Last week’s council meeting without a resolution regarding the ordinance to hold transients accountable for refusing service for shelter, two councilmembers (subsequent to the meeting) posted unflattering comments on social media about our community and other councilmembers. It is my understanding that our city has both the code of conduct and the code of ethics to rein in such comments.
Both Laura Johnson and Susan Paine lowered standards of the City of Edmonds with their public comments on social media. Here is what they each had to say: Laura Johnson tweeted, “Vestiges of the ugly laws, sundown towns, and Bum Blockade persist in our current quality of Life ordinances. They create second-class citizenship, criminalize poverty and disability, close public spaces, and encourage vigilante justice. The corporate media arouses fear and dehumanizes the poor and disabled, business groups like the Chamber of Commerce demand the state protect their interests, and police overstep the constitutional limits of their power.” Councilmember Paine retweeted (coalition on homelessness): “CM Johnson motions the maximum on a first offense be $25. CM Paine seconds. ‘We are talking about those among us that have the least. If you don’t have housing, what do you have? $25 is extremely punitive as it is’. CM Buckshnis says she won’t support. Odd reasoning.” Councilmember Paine directly stated, “the CP was more concerned about the allotted time rather than talking about the civil rights and liberties of the issue”.
We can now add our State Sen. Marko Liias to the list of representatives who don’t seem to care what will happen to our Snohomish County neighborhoods. Here is what Sen. Liias had to say, retweeted by Laura Johnson, “As much as the headlines seem unrelated, they’re not. How we treat our most marginalized neighbors matters. Treating people like a public safety problem led to tragic outcomes. Let’s instead focus on building systems that help our neighbors in need, not criminalize them.”
Our representatives are asking us to turn a blind eye at what has happened to other communities who allowed encampments. Here is a recent report on violence in an encampment in Seattle’s SODO neighborhood.
The rhetoric being used has no place in our city politics. After we have been witnesses to the ongoing surrounding communities’ havoc that has occurred from allowing “encampments”/illegal loitering of park takeovers, sidewalk blockades, trash strewn, not just in the parks but wherever these takeovers are allowed to happen. All these public spaces have been paid for by the taxpayers. We have a right to stand up for rights and protections of these spaces to make them available for the enjoyment of all citizens. If we don’t protect our parks, streets and neighborhood communities we would be heading for an additional uphill battle that could take years to resolve.

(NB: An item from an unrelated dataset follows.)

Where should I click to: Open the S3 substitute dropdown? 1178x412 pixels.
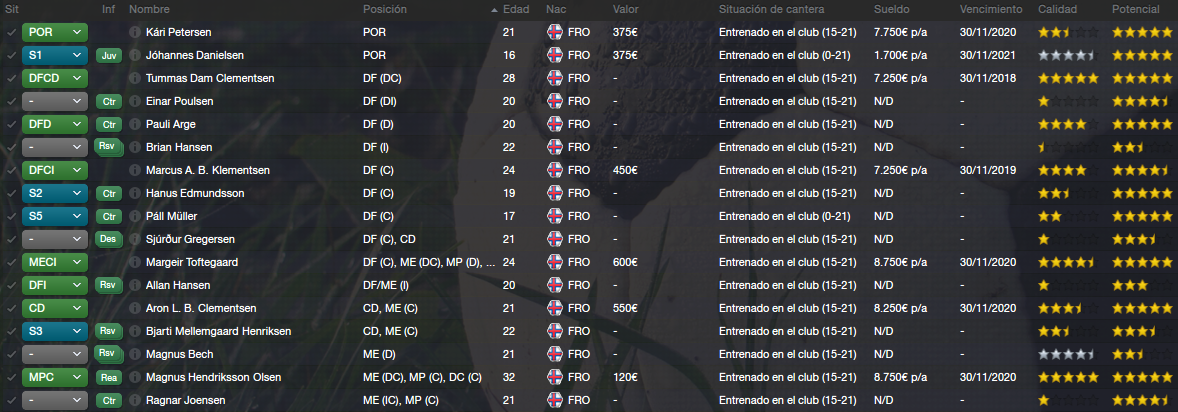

The State of Washington has laws in place that are meant to protect these public spaces for good reasons. Two of our Washington State laws meant to protect us: WAC 6.36.020 does not allow for anyone to loiter on public spaces or parks to engage in drug use, possession of, or the sale of drugs. “Loitering for the purpose of engaging in drug related activity 1) it is unlawful for any person to loiter in or near any thoroughfare, place open to the public or private place in a manner under the circumstances manifesting a purpose to engage in drug-related activity…..”
One additional protection is RCW 9.66.010, which tells us: “A public nuisance is a crime against the order and economy of the state that 1) Shall annoy, injure or endanger the safety, health, comfort, or repose of any considerable number of persons’ or, 3) shall unlawfully interfere with, befoul, obstruct, or tend to obstruct, or render dangerous for passage, a lake…or a public park, square, street, alley highway…or, 4) Shall in any way render a considerable number of persons insecure in life or the use of property; shall be a public nuisance.”
We know, according to the Koné Consulting report on homelessness, the majority are substance addicted. To allow the takeover of our public spaces would be in essence be inviting much more trouble into our community that will cost us dearly far beyond a monetary expense and ends up with residents feeling marginalized. All who live in this community would be aware that we are condoning substance and drug use in our parks, on our waterfront beaches and sidewalks, downtown Edmonds in alleys and sidewalks. Along with substance abuse there will always be a higher crime rate both in the community as well as inside the encampment.
Most of us have witnessed the reports on the takeover of the Ballard Commons where fights broke out, a serious fire was started, and an eventual death occurred. These reports and many others going back to 2020 should be our historical reminders of our duty to protect our community and the duty of our city council to uphold our community standards for safety, livability, workability, and peace of mind. For any councilmember to promote anything other than protection of the community they swore to uphold, would be a serious breach of public trust of their citizens, taxpaying constituents, and would also be considered in my opinion, Dereliction of Duty — which is taking actions contrary to what was agreed upon in their oath of office.